◆ **Task goal**
Below are records to write out exactly; drop the pictures when you do.

◆ **Data for analysis**
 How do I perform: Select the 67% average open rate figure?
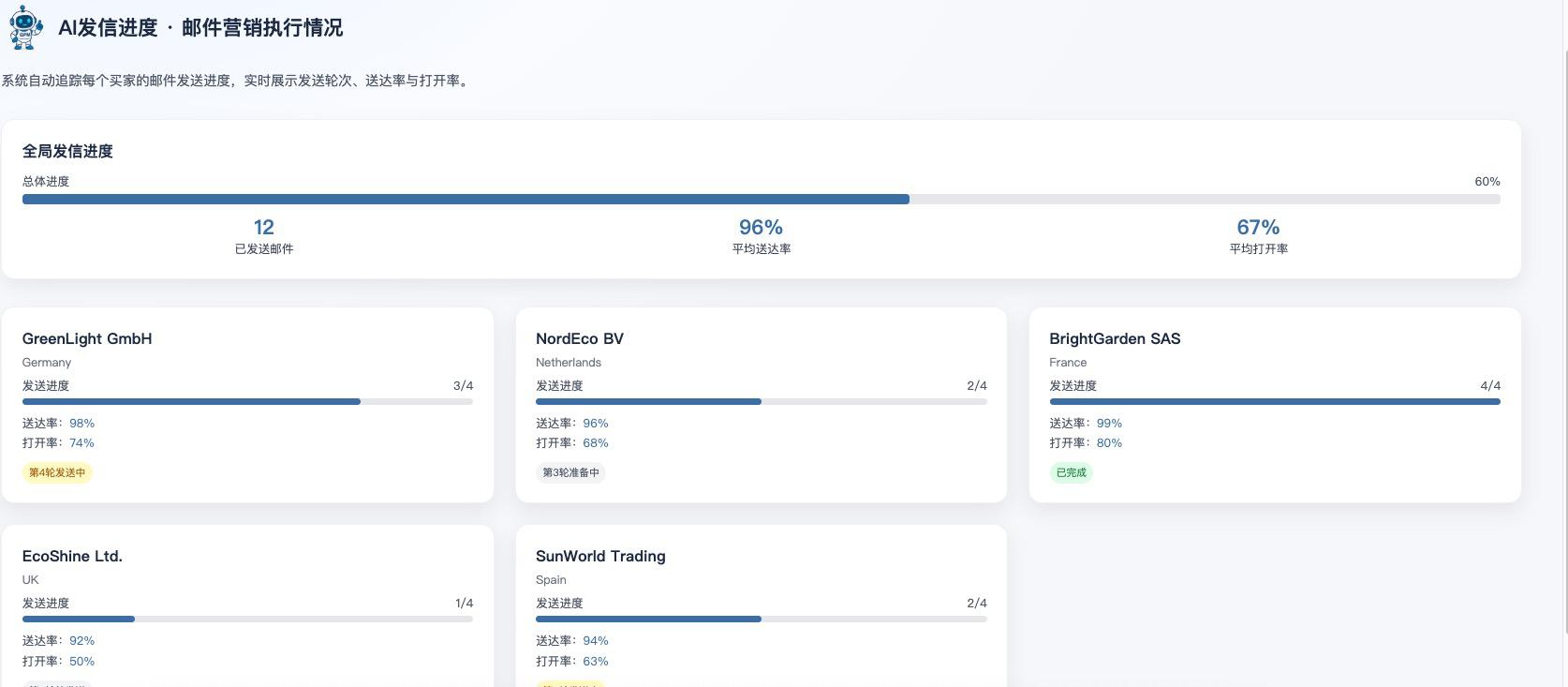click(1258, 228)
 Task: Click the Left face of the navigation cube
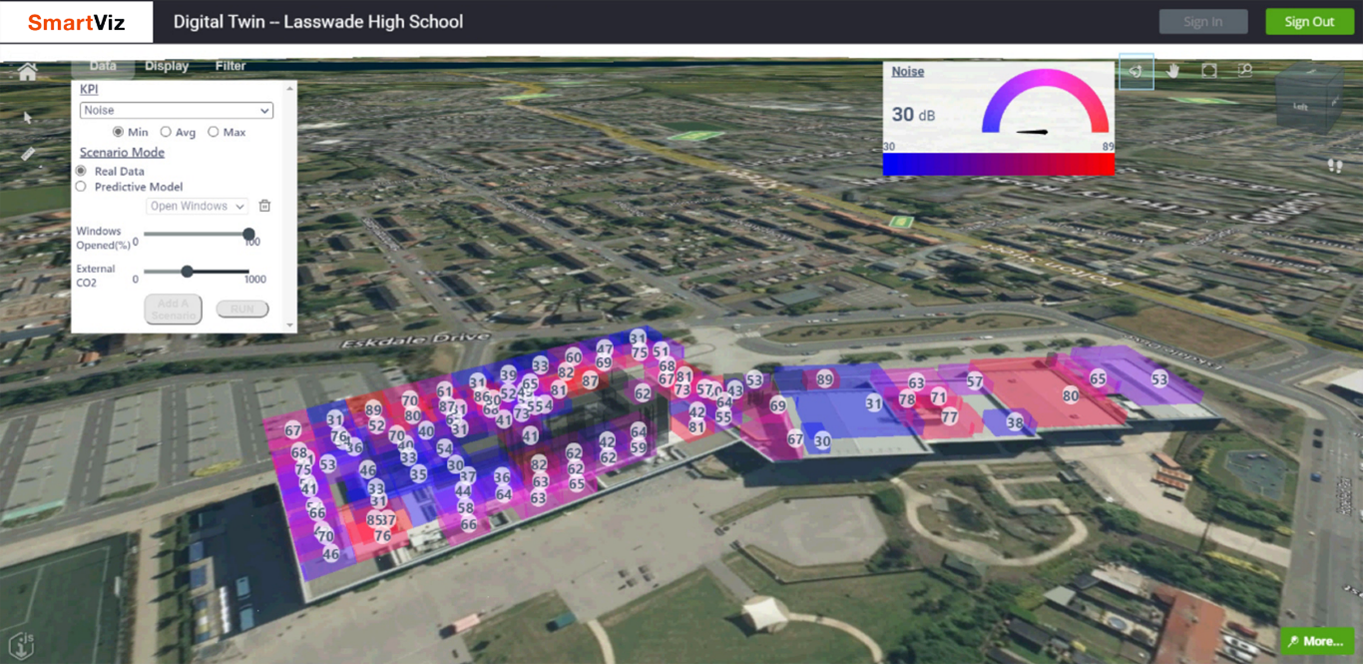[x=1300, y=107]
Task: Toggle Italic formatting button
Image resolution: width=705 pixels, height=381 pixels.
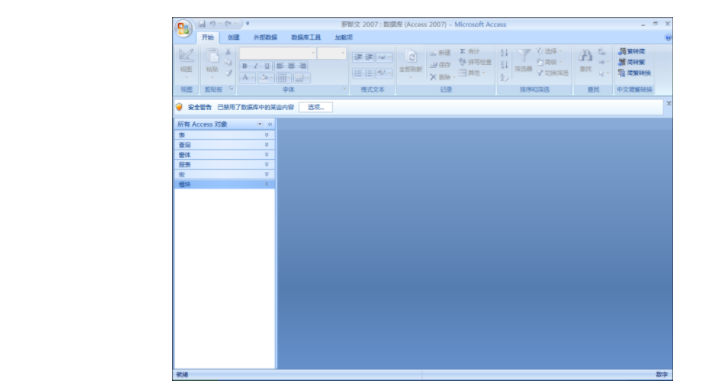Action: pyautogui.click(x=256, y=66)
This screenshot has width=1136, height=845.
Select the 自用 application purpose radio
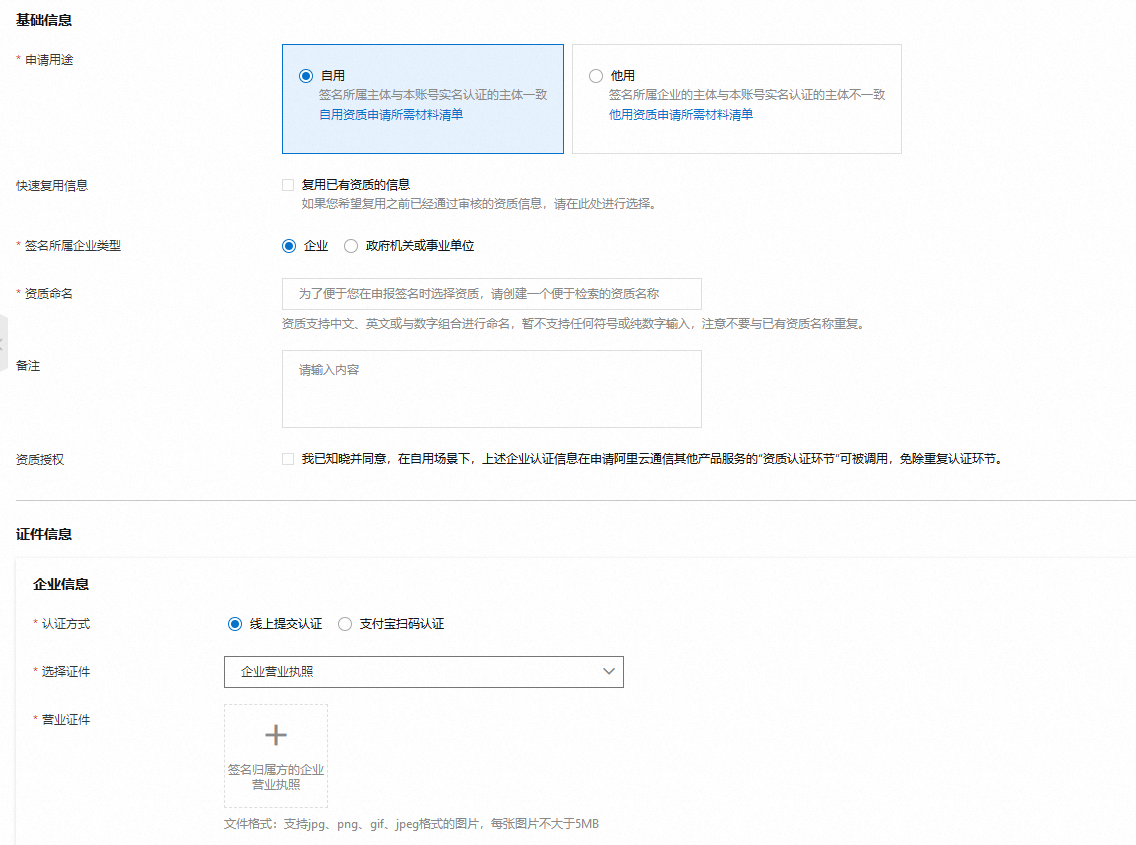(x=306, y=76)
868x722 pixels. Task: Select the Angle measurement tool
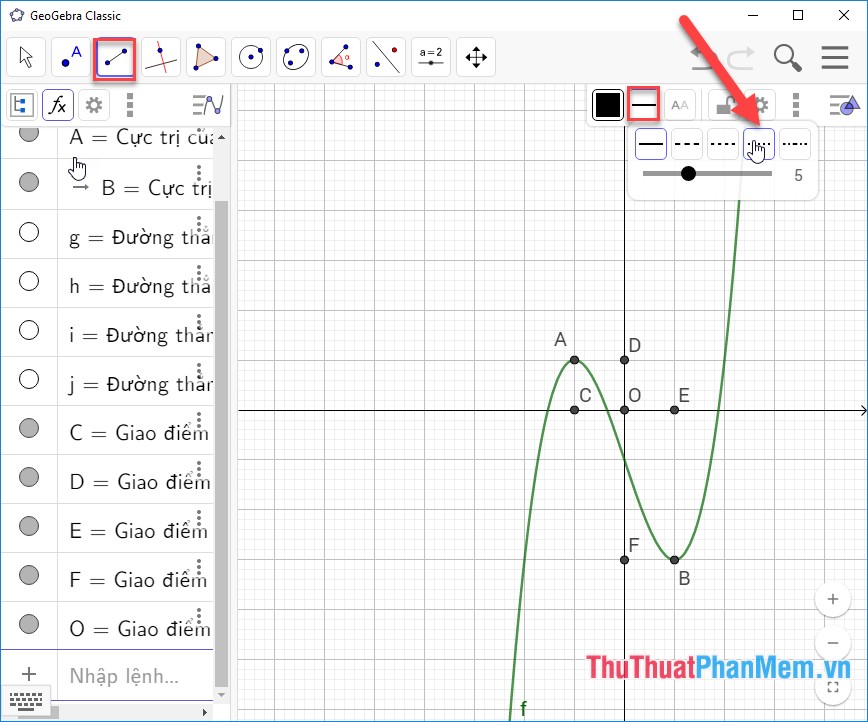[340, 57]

◆ **Solution for this exercise**
 How do I perform: Select the 67% average open rate figure?
click(1258, 228)
 Task: Click the Left face of the navigation cube
[x=1300, y=107]
Task: Toggle Italic formatting button
Image resolution: width=705 pixels, height=381 pixels.
Action: pyautogui.click(x=256, y=66)
This screenshot has width=1136, height=845.
Select the 自用 application purpose radio
(x=306, y=76)
868x722 pixels. Task: Select the Angle measurement tool
[340, 57]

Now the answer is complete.